SUMMARY AND RECOMMENDATIONS

●Breast cancer is much less common in men than in women. Men tend to present at an older age than women. Men with breast cancer should be referred for genetic counseling and testing. (See 'Epidemiology and risk factors' above and "Genetic testing and management of individuals at risk of hereditary breast and ovarian cancer syndromes", section on 'Concerning personal or family history'.)

●Biopsy is required to confirm the diagnosis and assay for hormone receptors and human epidermal growth factor receptor 2 (HER2) expression, both of which may influence the selection of treatment. (See 'Diagnostic evaluation and staging' above.)

●Most men with early-stage breast cancer are treated with mastectomy rather than lumpectomy due to limited breast tissue. However, for men with sufficient breast tissue to be candidates for breast conservation, either mastectomy or breast-conserving therapy are appropriate options. For men who pursue breast-conserving surgery, we recommend adjuvant radiation therapy (RT) (Grade 1B). (See 'Early-stage disease' above and 'Radiation therapy' above.)

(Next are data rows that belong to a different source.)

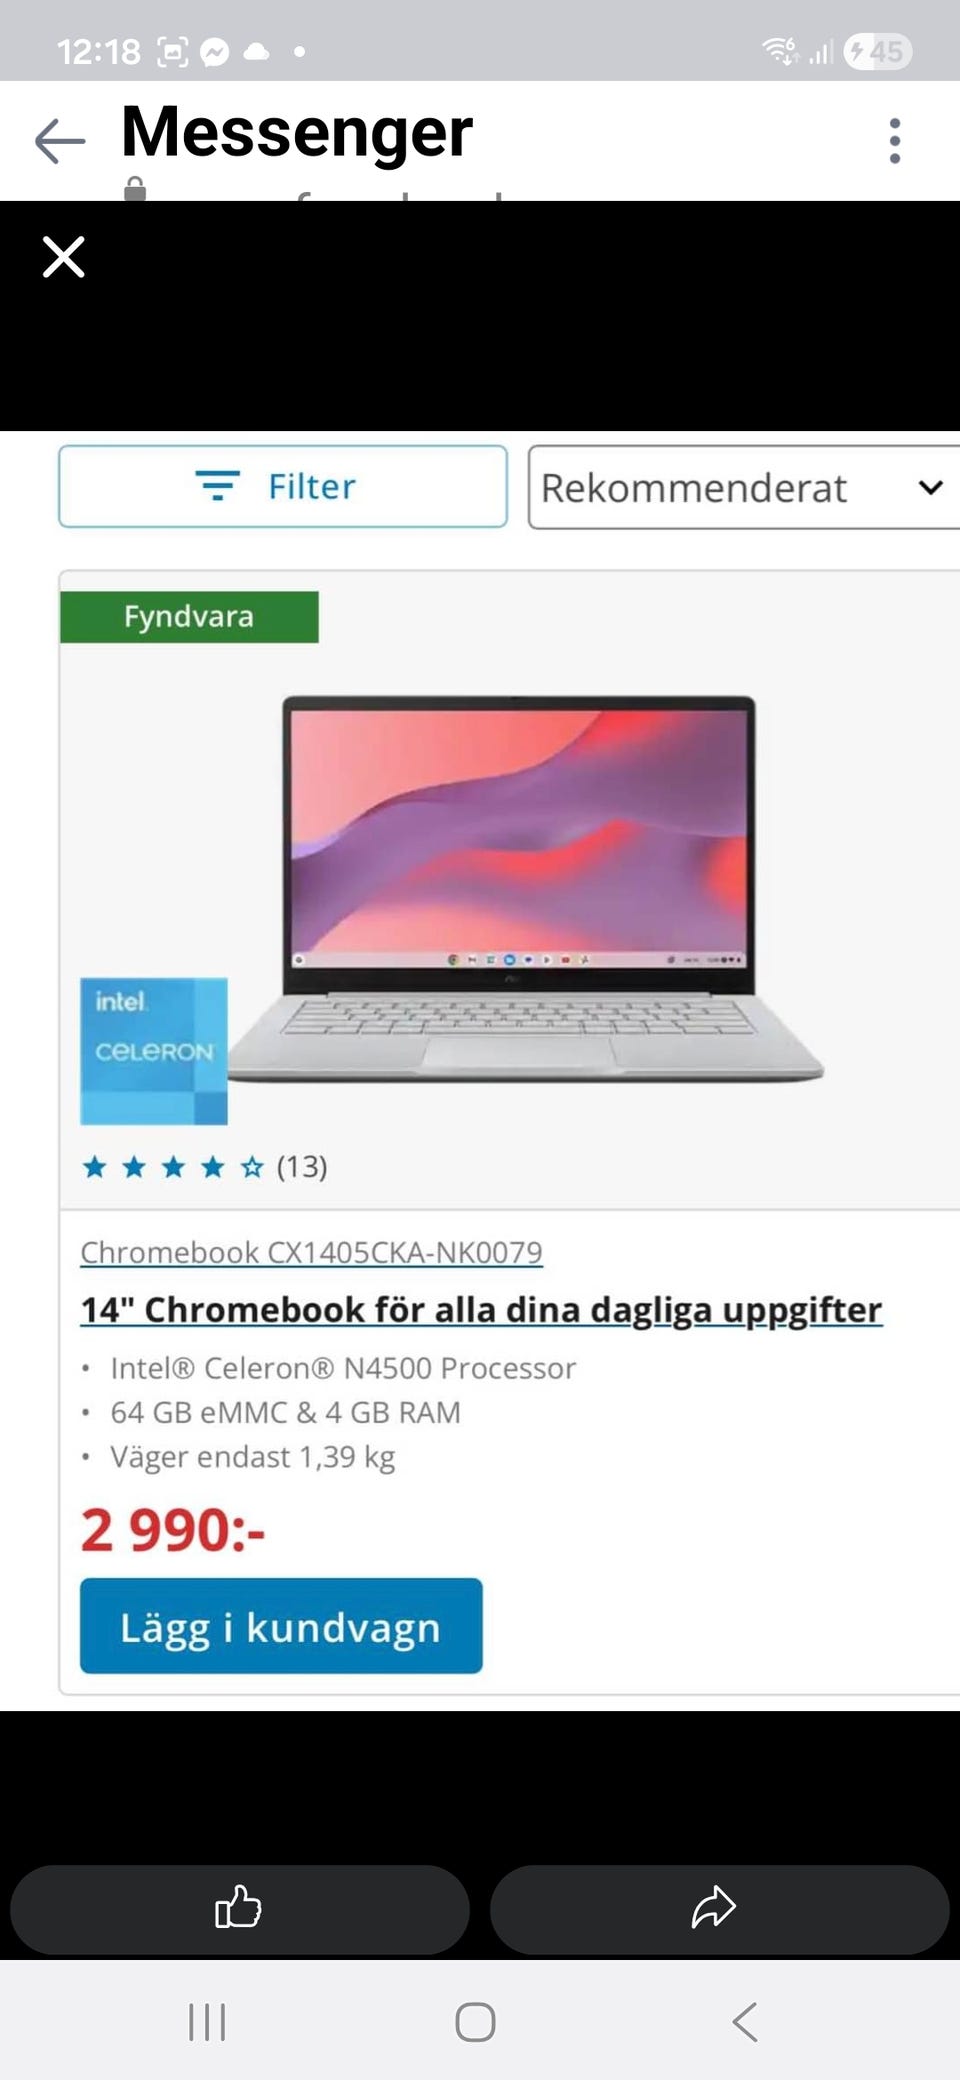
Task: Click the 2 990:- price text
Action: 173,1530
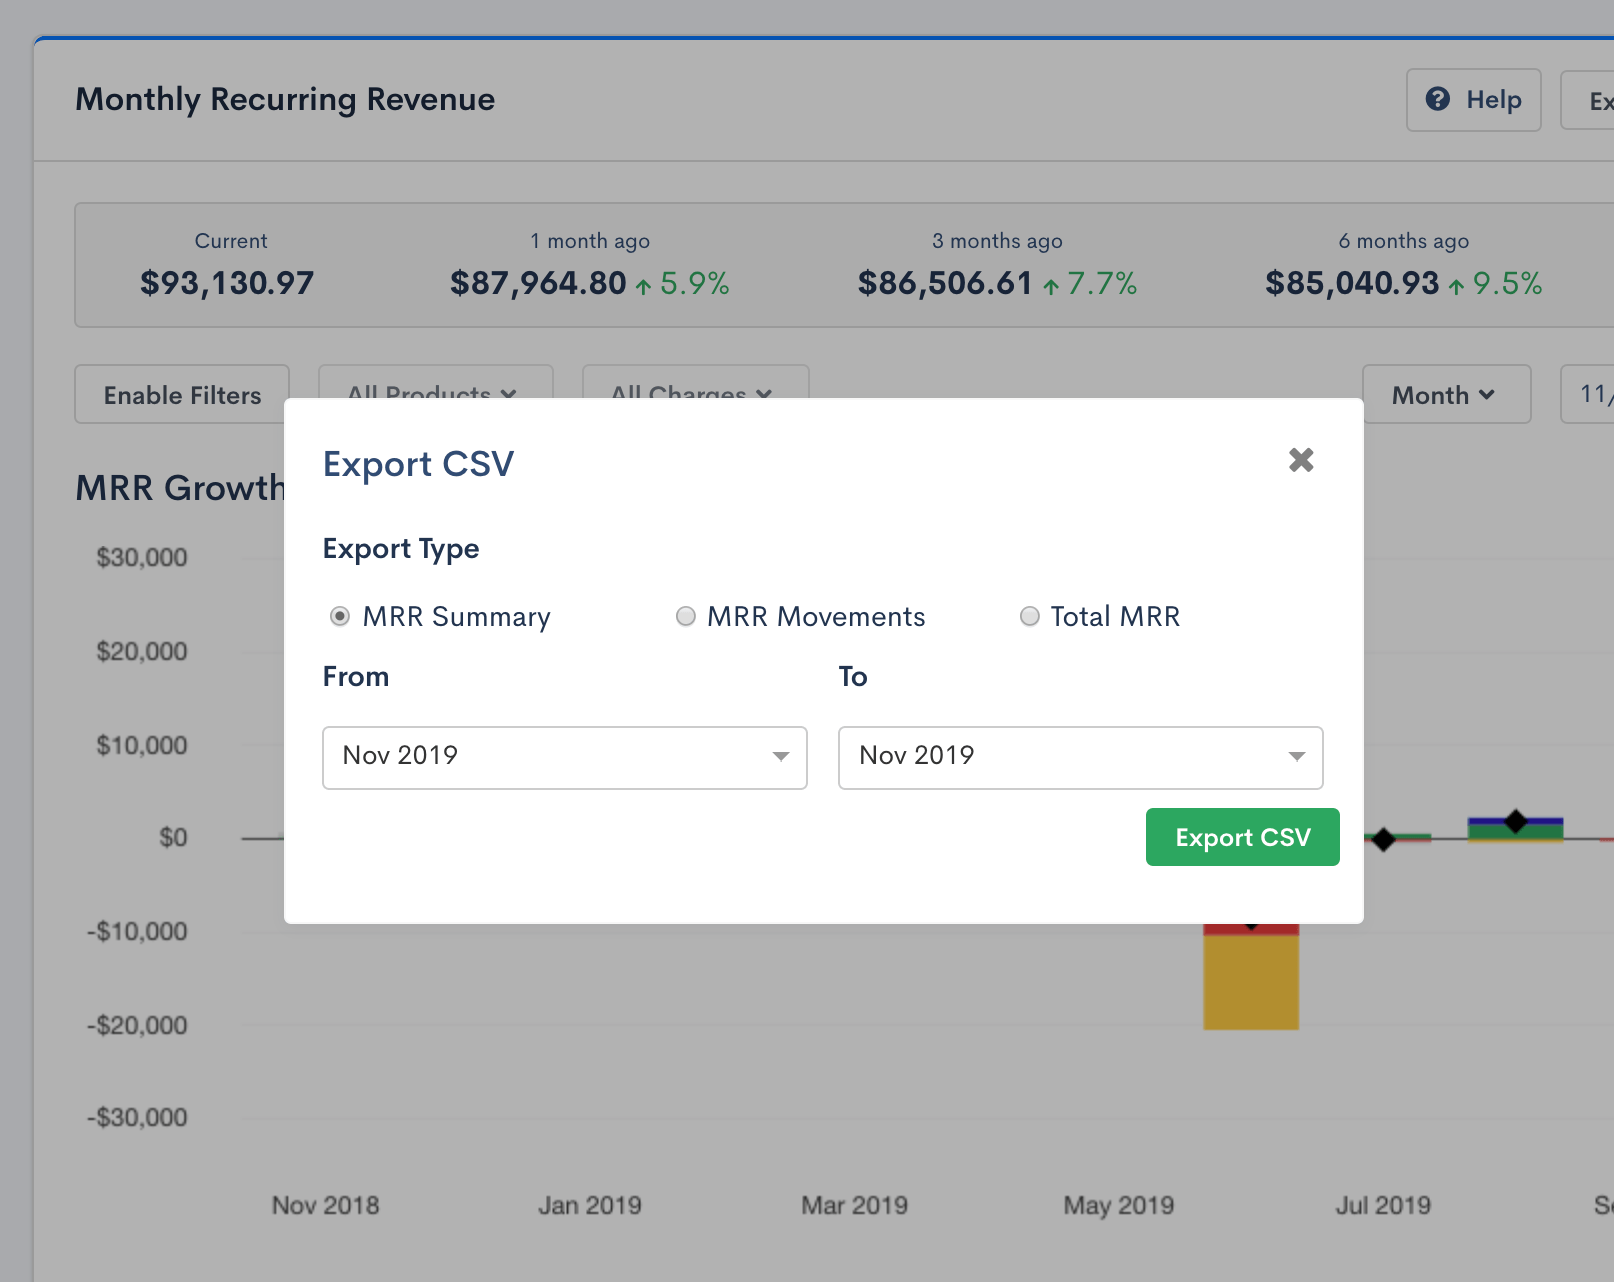Image resolution: width=1614 pixels, height=1282 pixels.
Task: Expand the To month dropdown
Action: [x=1080, y=757]
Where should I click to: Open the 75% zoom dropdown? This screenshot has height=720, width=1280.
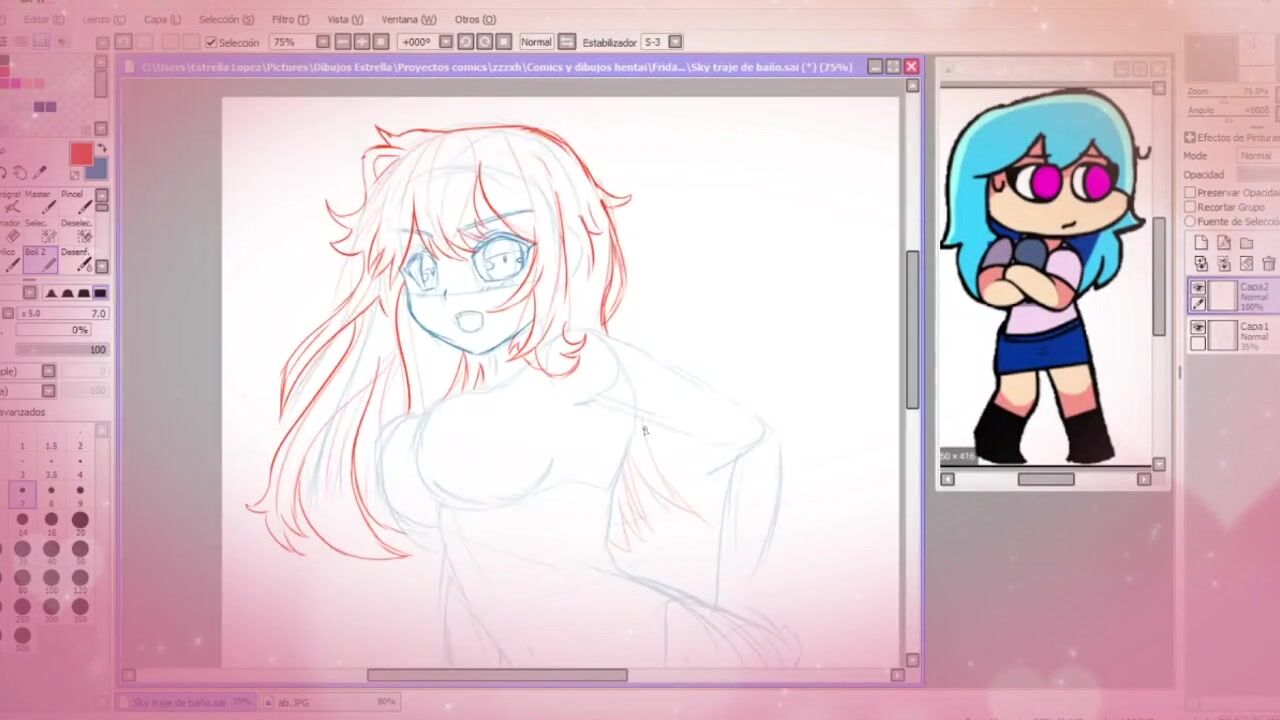click(323, 42)
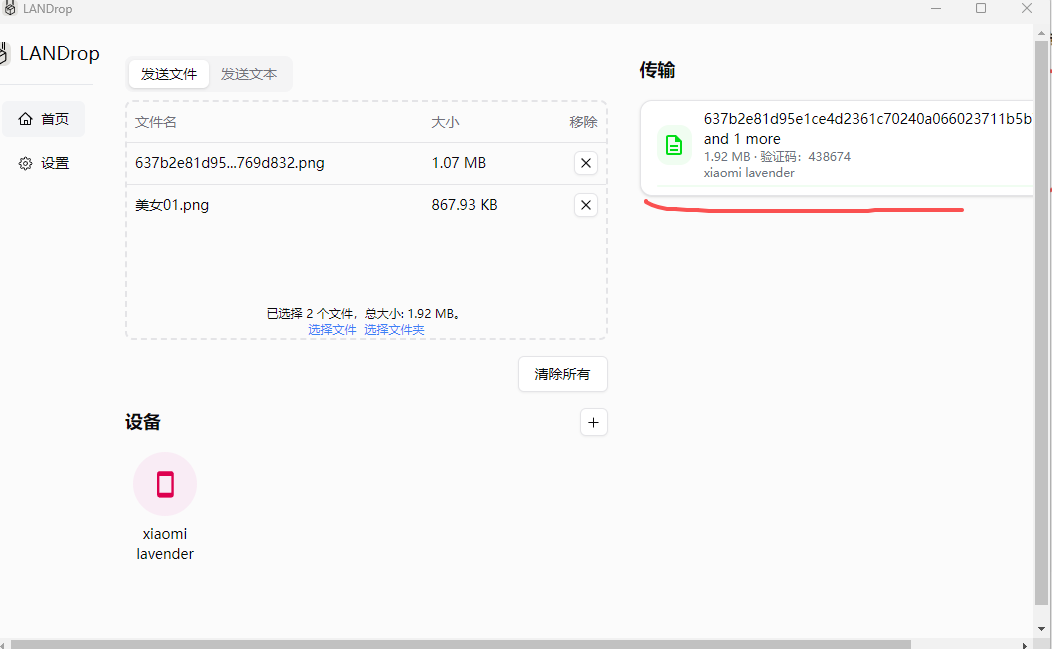Open 设置 via the gear icon
The width and height of the screenshot is (1052, 649).
pyautogui.click(x=25, y=162)
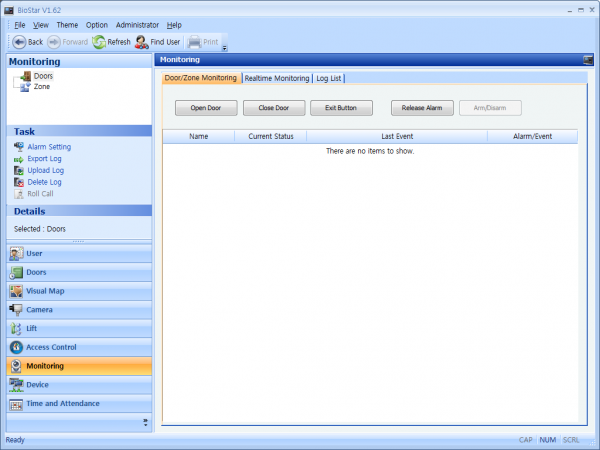Select Zone node in Monitoring tree
Screen dimensions: 600x450
click(41, 87)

●As in women, surgical evaluation of the axillary lymph nodes is required. (See 'Management of the regional nodes' above.)

•For men with a clinically positive axilla, as in women, we recommend axillary lymph node dissection (Grade 1B). (See "Overview of management of the regional lymph nodes in breast cancer" and "Overview of management of the regional lymph nodes in breast cancer", section on 'Axillary evaluation'.)

•For patients with a clinically uninvolved axilla, we suggest a sentinel lymph node biopsy (SLNB) instead of full axillary node dissection (Grade 2B).

-Men with a negative SLNB do not require further surgery. However, the role of a complete axillary node dissection for men with a positive SLNB is controversial. Given the lack of data to inform this issue, the approach to patients with a positive SLNB mirrors that for women. (See "Overview of sentinel lymph node biopsy in breast cancer".)

●As in women, for men with locally advanced breast cancer (ie, T3 or T4 disease) and/or four or more involved axillary nodes, we recommend postoperative chest wall and regional lymph node irradiation following surgery (Grade 1B). For those with one to three involved lymph nodes or high-risk primary tumors, we also suggest regional nodal RT (Grade 2B), as in women. (See 'Radiation therapy' above and "Adjuvant radiation therapy for women with newly diagnosed, non-metastatic breast cancer".)

●The approach to adjuvant systemic therapy (ie, chemotherapy and/or HER2-directed therapy) for men with newly diagnosed breast cancer mirrors that for women. (See "Selection and administration of adjuvant chemotherapy for HER2-negative breast cancer" and "Adjuvant systemic therapy for HER2-positive breast cancer".)

●For those with hormone receptor-positive disease,

•If early stage, we suggest adjuvant tamoxifen rather than an aromatase inhibitor (AI) (Grade 2C), given insufficient evidence to support AI monotherapy for men. We also suggest adjuvant tamoxifen over an AI with gonadotropin-releasing hormone agonists (GnRHa) (Grade 2C), given better tolerability. However, for those with contraindications to tamoxifen (eg, hypercoagulable state), an AI with GnRHa is an acceptable alternative. (See 'Endocrine therapy' above.)

•If metastatic, we suggest the addition of a cyclin-dependent kinase (CDK) 4/6 inhibitor to either tamoxifen or an AI/GnRHa, rather than these therapies alone (Grade 2B). However, data in this area are extremely limited, and it is an acceptable alternative to omit palbociclib and administer endocrine therapy alone, especially for those with lower burden of disease or comorbidities, or due to patient preferences. When using an AI, we suggest addition of a GnRHa, given possible ongoing testicular production of estrogen when an AI is used as monotherapy in men.

●Although evidence for CDK 4/6 inhibitors fulvestrant, alpelisib, and everolimus is limited in men, we incorporate these agents into metastatic disease treatment using a similar approach as in women. When using an AI (with or without a targeted therapy), we use a GnRHa to suppress testicular production of estrogen. (See 'Metastatic disease' above.)